• [Required work]: Give every line of the records below as a Markdown table with the columns Row and Line. Number the rows in order, and leave out blank lines.

• [Provided records]:
....

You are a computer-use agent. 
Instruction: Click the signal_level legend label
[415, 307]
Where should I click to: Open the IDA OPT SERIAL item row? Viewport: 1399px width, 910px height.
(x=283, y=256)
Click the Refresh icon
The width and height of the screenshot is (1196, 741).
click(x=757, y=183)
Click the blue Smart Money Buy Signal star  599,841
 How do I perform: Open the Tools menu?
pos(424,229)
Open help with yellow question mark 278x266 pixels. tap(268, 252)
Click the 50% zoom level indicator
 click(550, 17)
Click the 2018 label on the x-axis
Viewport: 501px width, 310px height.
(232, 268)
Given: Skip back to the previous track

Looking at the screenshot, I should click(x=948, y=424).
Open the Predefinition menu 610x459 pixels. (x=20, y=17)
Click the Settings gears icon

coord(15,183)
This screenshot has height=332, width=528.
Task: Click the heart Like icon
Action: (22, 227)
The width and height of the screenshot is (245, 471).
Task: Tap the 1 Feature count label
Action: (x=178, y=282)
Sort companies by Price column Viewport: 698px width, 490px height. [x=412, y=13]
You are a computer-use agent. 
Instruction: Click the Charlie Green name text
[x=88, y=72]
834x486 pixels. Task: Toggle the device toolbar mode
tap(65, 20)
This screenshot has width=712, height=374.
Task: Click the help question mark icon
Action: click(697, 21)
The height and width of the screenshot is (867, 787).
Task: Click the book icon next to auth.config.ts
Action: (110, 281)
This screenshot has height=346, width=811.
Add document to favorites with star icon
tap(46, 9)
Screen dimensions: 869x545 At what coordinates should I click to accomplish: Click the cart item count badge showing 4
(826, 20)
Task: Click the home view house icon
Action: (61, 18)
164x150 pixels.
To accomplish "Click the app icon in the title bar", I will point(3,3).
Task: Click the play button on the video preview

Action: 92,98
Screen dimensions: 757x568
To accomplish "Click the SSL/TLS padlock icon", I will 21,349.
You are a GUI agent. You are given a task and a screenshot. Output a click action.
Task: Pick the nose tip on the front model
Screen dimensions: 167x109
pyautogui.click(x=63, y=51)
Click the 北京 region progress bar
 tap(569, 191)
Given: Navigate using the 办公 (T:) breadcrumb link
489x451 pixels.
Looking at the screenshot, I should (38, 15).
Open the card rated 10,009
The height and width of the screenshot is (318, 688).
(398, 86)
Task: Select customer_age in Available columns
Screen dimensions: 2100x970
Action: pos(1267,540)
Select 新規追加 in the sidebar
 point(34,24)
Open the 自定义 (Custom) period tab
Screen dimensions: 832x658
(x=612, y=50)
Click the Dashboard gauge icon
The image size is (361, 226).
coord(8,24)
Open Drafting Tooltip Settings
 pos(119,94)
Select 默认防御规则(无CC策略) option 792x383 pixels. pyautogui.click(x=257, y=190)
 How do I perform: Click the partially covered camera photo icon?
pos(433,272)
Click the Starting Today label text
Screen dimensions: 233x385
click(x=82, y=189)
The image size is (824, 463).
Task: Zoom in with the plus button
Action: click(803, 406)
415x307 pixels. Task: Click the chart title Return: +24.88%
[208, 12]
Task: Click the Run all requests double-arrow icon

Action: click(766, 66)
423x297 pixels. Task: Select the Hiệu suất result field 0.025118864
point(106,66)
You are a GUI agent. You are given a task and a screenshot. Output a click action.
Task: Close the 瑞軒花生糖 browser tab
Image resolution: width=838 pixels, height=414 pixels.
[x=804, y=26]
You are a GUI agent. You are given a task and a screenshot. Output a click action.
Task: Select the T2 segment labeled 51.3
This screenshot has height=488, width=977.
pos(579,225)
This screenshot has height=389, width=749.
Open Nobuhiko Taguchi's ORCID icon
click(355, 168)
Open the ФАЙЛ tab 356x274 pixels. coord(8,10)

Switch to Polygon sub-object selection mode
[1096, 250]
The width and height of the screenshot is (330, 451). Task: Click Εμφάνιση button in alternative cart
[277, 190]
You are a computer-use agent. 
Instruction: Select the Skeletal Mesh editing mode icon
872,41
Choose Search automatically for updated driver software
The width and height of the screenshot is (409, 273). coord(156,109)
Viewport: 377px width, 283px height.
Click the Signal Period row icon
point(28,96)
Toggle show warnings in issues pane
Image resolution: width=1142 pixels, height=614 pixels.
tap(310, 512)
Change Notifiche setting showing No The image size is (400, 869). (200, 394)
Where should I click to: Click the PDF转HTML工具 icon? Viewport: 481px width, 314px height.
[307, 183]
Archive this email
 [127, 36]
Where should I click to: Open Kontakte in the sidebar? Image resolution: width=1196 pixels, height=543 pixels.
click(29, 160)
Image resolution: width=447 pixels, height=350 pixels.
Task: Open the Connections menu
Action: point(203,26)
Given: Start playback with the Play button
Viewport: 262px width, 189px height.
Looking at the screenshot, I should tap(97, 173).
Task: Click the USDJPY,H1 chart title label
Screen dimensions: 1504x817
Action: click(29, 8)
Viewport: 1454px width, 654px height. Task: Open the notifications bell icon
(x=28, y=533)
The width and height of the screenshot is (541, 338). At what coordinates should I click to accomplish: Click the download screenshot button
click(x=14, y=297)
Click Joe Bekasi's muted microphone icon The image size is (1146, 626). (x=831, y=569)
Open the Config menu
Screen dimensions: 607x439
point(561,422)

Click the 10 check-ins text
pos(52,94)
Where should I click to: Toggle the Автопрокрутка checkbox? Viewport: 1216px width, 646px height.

....

• [Written solution]:
| Row | Line |
|---|---|
| 1 | You are a computer-use agent.  |
| 2 | Instruction: Click the signal_level legend label |
| 3 | [415, 307] |
| 4 | Where should I click to: Open the IDA OPT SERIAL item row? Viewport: 1399px width, 910px height. |
| 5 | (x=283, y=256) |
| 6 | Click the Refresh icon |
| 7 | The width and height of the screenshot is (1196, 741). |
| 8 | click(x=757, y=183) |
| 9 | Click the blue Smart Money Buy Signal star  599,841 |
| 10 |  How do I perform: Open the Tools menu? |
| 11 | pos(424,229) |
| 12 | Open help with yellow question mark 278x266 pixels. tap(268, 252) |
| 13 | Click the 50% zoom level indicator |
| 14 |  click(550, 17) |
| 15 | Click the 2018 label on the x-axis |
| 16 | Viewport: 501px width, 310px height. |
| 17 | (232, 268) |
| 18 | Given: Skip back to the previous track |
| 19 | Looking at the screenshot, I should click(x=948, y=424). |
| 20 | Open the Predefinition menu 610x459 pixels. (x=20, y=17) |
| 21 | Click the Settings gears icon |
| 22 | coord(15,183) |
| 23 | This screenshot has height=332, width=528. |
| 24 | Task: Click the heart Like icon |
| 25 | Action: (22, 227) |
| 26 | The width and height of the screenshot is (245, 471). |
| 27 | Task: Tap the 1 Feature count label |
| 28 | Action: (x=178, y=282) |
| 29 | Sort companies by Price column Viewport: 698px width, 490px height. [x=412, y=13] |
| 30 | You are a computer-use agent.  |
| 31 | Instruction: Click the Charlie Green name text |
| 32 | [x=88, y=72] |
| 33 | 834x486 pixels. Task: Toggle the device toolbar mode |
| 34 | tap(65, 20) |
| 35 | This screenshot has width=712, height=374. |
| 36 | Task: Click the help question mark icon |
| 37 | Action: click(697, 21) |
| 38 | The height and width of the screenshot is (867, 787). |
| 39 | Task: Click the book icon next to auth.config.ts |
| 40 | Action: (110, 281) |
| 41 | This screenshot has height=346, width=811. |
| 42 | Add document to favorites with star icon |
| 43 | tap(46, 9) |
| 44 | Screen dimensions: 869x545 At what coordinates should I click to accomplish: Click the cart item count badge showing 4 |
| 45 | (826, 20) |
| 46 | Task: Click the home view house icon |
| 47 | Action: (61, 18) |
| 48 | 164x150 pixels. |
| 49 | To accomplish "Click the app icon in the title bar", I will point(3,3). |
| 50 | Task: Click the play button on the video preview |
| 51 | Action: 92,98 |
| 52 | Screen dimensions: 757x568 |
| 53 | To accomplish "Click the SSL/TLS padlock icon", I will 21,349. |
| 54 | You are a GUI agent. You are given a task and a screenshot. Output a click action. |
| 55 | Task: Pick the nose tip on the front model |
| 56 | Screen dimensions: 167x109 |
| 57 | pyautogui.click(x=63, y=51) |
| 58 | Click the 北京 region progress bar |
| 59 |  tap(569, 191) |
| 60 | Given: Navigate using the 办公 (T:) breadcrumb link |
| 61 | 489x451 pixels. |
| 62 | Looking at the screenshot, I should (38, 15). |
| 63 | Open the card rated 10,009 |
| 64 | The height and width of the screenshot is (318, 688). |
| 65 | (398, 86) |
| 66 | Task: Select customer_age in Available columns |
| 67 | Screen dimensions: 2100x970 |
| 68 | Action: pos(1267,540) |
| 69 | Select 新規追加 in the sidebar |
| 70 |  point(34,24) |
| 71 | Open the 自定义 (Custom) period tab |
| 72 | Screen dimensions: 832x658 |
| 73 | (x=612, y=50) |
| 74 | Click the Dashboard gauge icon |
| 75 | The image size is (361, 226). |
| 76 | coord(8,24) |
| 77 | Open Drafting Tooltip Settings |
| 78 |  pos(119,94) |
| 79 | Select 默认防御规则(无CC策略) option 792x383 pixels. pyautogui.click(x=257, y=190) |
| 80 |  How do I perform: Click the partially covered camera photo icon? |
| 81 | pos(433,272) |
| 82 | Click the Starting Today label text |
| 83 | Screen dimensions: 233x385 |
| 84 | click(x=82, y=189) |
| 85 | The image size is (824, 463). |
| 86 | Task: Zoom in with the plus button |
| 87 | Action: click(803, 406) |
| 88 | 415x307 pixels. Task: Click the chart title Return: +24.88% |
| 89 | [208, 12] |
| 90 | Task: Click the Run all requests double-arrow icon |
| 91 | Action: click(766, 66) |
| 92 | 423x297 pixels. Task: Select the Hiệu suất result field 0.025118864 |
| 93 | point(106,66) |
| 94 | You are a GUI agent. You are given a task and a screenshot. Output a click action. |
| 95 | Task: Close the 瑞軒花生糖 browser tab |
| 96 | Image resolution: width=838 pixels, height=414 pixels. |
| 97 | [x=804, y=26] |
| 98 | You are a GUI agent. You are given a task and a screenshot. Output a click action. |
| 99 | Task: Select the T2 segment labeled 51.3 |
| 100 | This screenshot has height=488, width=977. |
| 101 | pos(579,225) |
| 102 | This screenshot has height=389, width=749. |
| 103 | Open Nobuhiko Taguchi's ORCID icon |
| 104 | click(355, 168) |
| 105 | Open the ФАЙЛ tab 356x274 pixels. coord(8,10) |
| 106 | Switch to Polygon sub-object selection mode |
| 107 | [1096, 250] |
| 108 | The width and height of the screenshot is (330, 451). Task: Click Εμφάνιση button in alternative cart |
| 109 | [277, 190] |
| 110 | You are a computer-use agent.  |
| 111 | Instruction: Select the Skeletal Mesh editing mode icon |
| 112 | 872,41 |
| 113 | Choose Search automatically for updated driver software |
| 114 | The width and height of the screenshot is (409, 273). coord(156,109) |
| 115 | Viewport: 377px width, 283px height. |
| 116 | Click the Signal Period row icon |
| 117 | point(28,96) |
| 118 | Toggle show warnings in issues pane |
| 119 | Image resolution: width=1142 pixels, height=614 pixels. |
| 120 | tap(310, 512) |
| 121 | Change Notifiche setting showing No The image size is (400, 869). (200, 394) |
| 122 | Where should I click to: Click the PDF转HTML工具 icon? Viewport: 481px width, 314px height. |
| 123 | [307, 183] |
| 124 | Archive this email |
| 125 |  [127, 36] |
| 126 | Where should I click to: Open Kontakte in the sidebar? Image resolution: width=1196 pixels, height=543 pixels. |
| 127 | click(29, 160) |
| 128 | Image resolution: width=447 pixels, height=350 pixels. |
| 129 | Task: Open the Connections menu |
| 130 | Action: point(203,26) |
| 131 | Given: Start playback with the Play button |
| 132 | Viewport: 262px width, 189px height. |
| 133 | Looking at the screenshot, I should tap(97, 173). |
| 134 | Task: Click the USDJPY,H1 chart title label |
| 135 | Screen dimensions: 1504x817 |
| 136 | Action: click(29, 8) |
| 137 | Viewport: 1454px width, 654px height. Task: Open the notifications bell icon |
| 138 | (x=28, y=533) |
| 139 | The width and height of the screenshot is (541, 338). At what coordinates should I click to accomplish: Click the download screenshot button |
| 140 | click(x=14, y=297) |
| 141 | Click Joe Bekasi's muted microphone icon The image size is (1146, 626). (x=831, y=569) |
| 142 | Open the Config menu |
| 143 | Screen dimensions: 607x439 |
| 144 | point(561,422) |
| 145 | Click the 10 check-ins text |
| 146 | pos(52,94) |
| 147 | Where should I click to: Toggle the Автопрокрутка checkbox? Viewport: 1216px width, 646px height. |